■ **Given request A**
Filter the rows below, copying every line that contains the string "height", with case counting.

■ **Excerpt to read**
We kept it running making nasty noises as long as we could so a real mess. Luckily for me not mine . We ended up sailing home from the CIs... but that's another tale... and repairing the engine.. It was a good few years ago and spares were becoming difficult to obtain even then. A new engine might have been the sensible option but once repaired the old one outlasted the owner!
 
In general valves and guides are not lubricated, they are made from hard material that resist wear, in carburettor petrol engines some would put redex * into the fuel to help lubricate the valves; cant do that in a diesel.

Us old and often ridiculed engineers squirt WD40 or something like it into the inlet manifold (with the engine stopped) to drive away condensation and help prevent the corrosion and stuck valves you have encountered.

as an aside * All I can say is that in my experience engines with redex had less valve wear and more carbon deposit - so take your choice.
 
Well actually I did some googling on this and (at risk of being shot down) there are those who adovcate using a small amount of cheap 2 stroke oil in the diesel as upper cylinder lube. If you google you can find many people saying this is a good move (not just one person being requoted over and over) and I reckon there is probably something in it and apart from a relatively small cost (it is a sailing boat after all) I can't see there is much to lose.
 
sorry to hear of the near demise of another MD11C. Dont let the engine installer take the old one away without marketing the spares yourself to defray the cost of the new lump. You never know I might be in need of some bits and bobs next year.
 
Well actually I did some googling on this and (at risk of being shot down) there are those who adovcate using a small amount of cheap 2 stroke oil in the diesel as upper cylinder lube. If you google you can find many people saying this is a good move (not just one person being requoted over and over) and I reckon there is probably something in it and apart from a relatively small cost (it is a sailing boat after all) I can't see there is much to lose.

It's a good move IMHO for piston rings but don't expect it to lubricate the inlet valve - the injector delivering the mix is either in the cylinder (direct injection) or in a combustion chamber (indirect injection) in nether case will the additive touch the inlet valve.
 
Valve stems will usually get a small amount of lubrication from the oil mist that is around the rockers and is often free flowing to that area from the crankcase and camshaft case.
One common cause of valve stem seizing is excessive use of Easy Start spray. This can remove all lubrication from the lower valve stems. Its ok to use a squirt or two now and then, especially in winter but iff you flood the intakes with it regularly valve damage occurs.

Records of locating words and elements
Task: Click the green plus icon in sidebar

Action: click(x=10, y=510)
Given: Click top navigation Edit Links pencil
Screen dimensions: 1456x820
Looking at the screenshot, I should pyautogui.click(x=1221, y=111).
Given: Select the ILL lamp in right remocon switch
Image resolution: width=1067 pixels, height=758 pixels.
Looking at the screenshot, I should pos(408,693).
--
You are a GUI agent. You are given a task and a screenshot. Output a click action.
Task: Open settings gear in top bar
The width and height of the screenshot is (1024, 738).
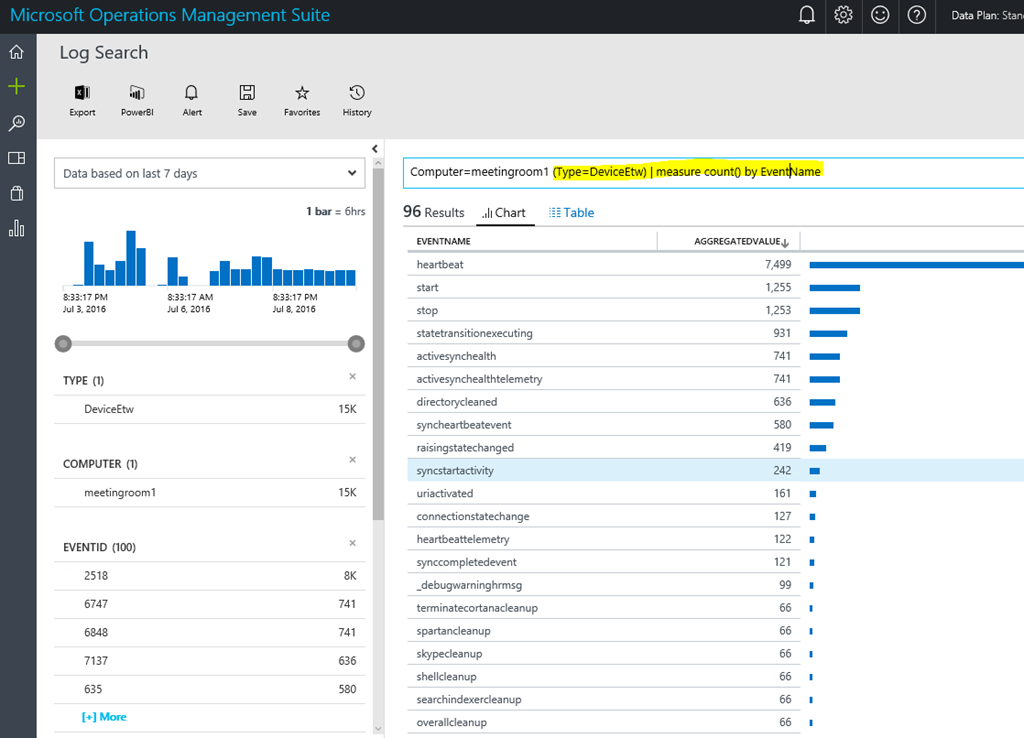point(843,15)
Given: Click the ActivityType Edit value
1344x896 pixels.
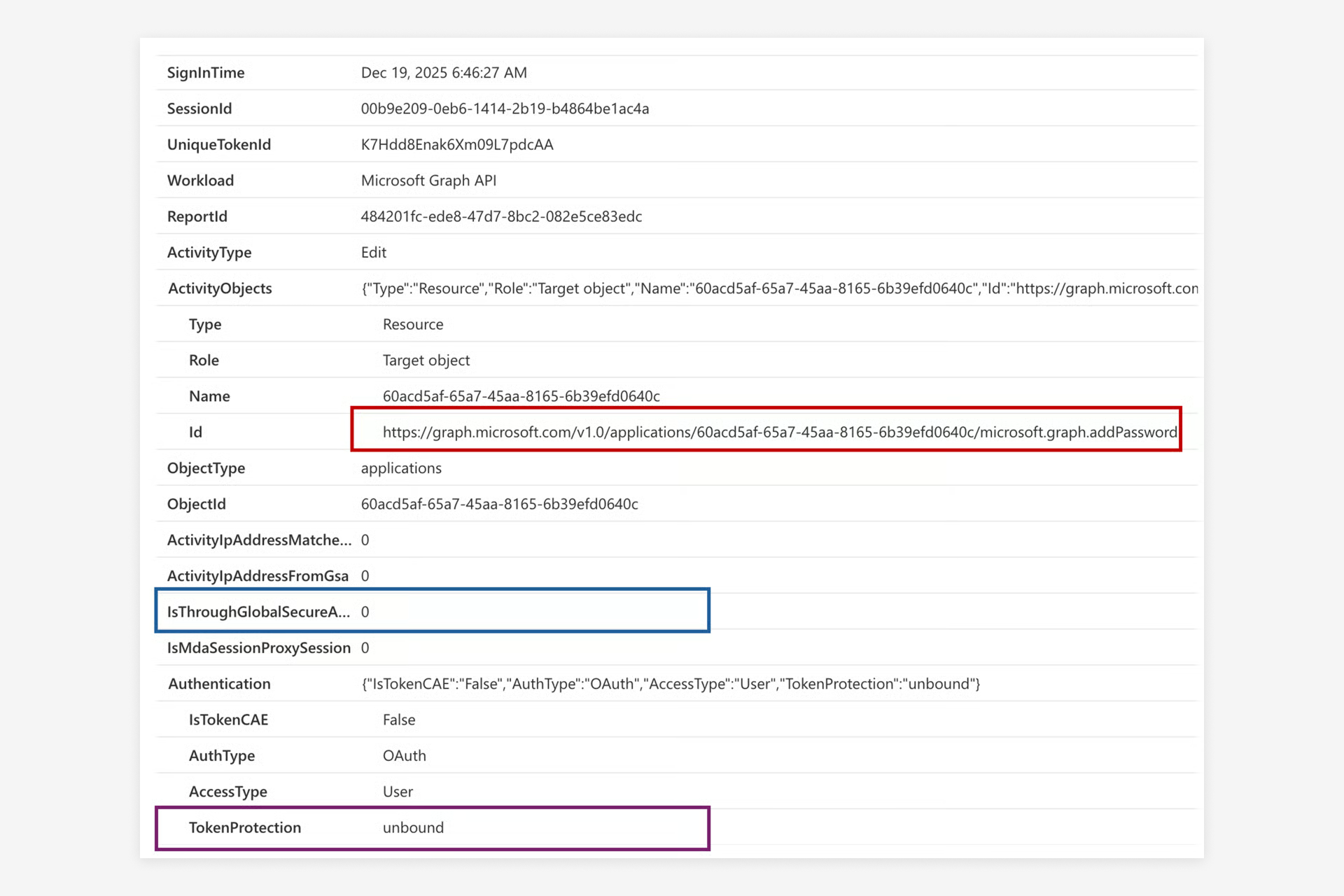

■ **Given request B**
List every substance that the discussion of engine valves mentions being put into the fuel or sprayed into the engine.

■ **Correct response A**
Image resolution: width=1067 pixels, height=758 pixels.
The width and height of the screenshot is (1024, 738).

■ **Correct response B**
redex
WD40
cheap 2 stroke oil
Easy Start spray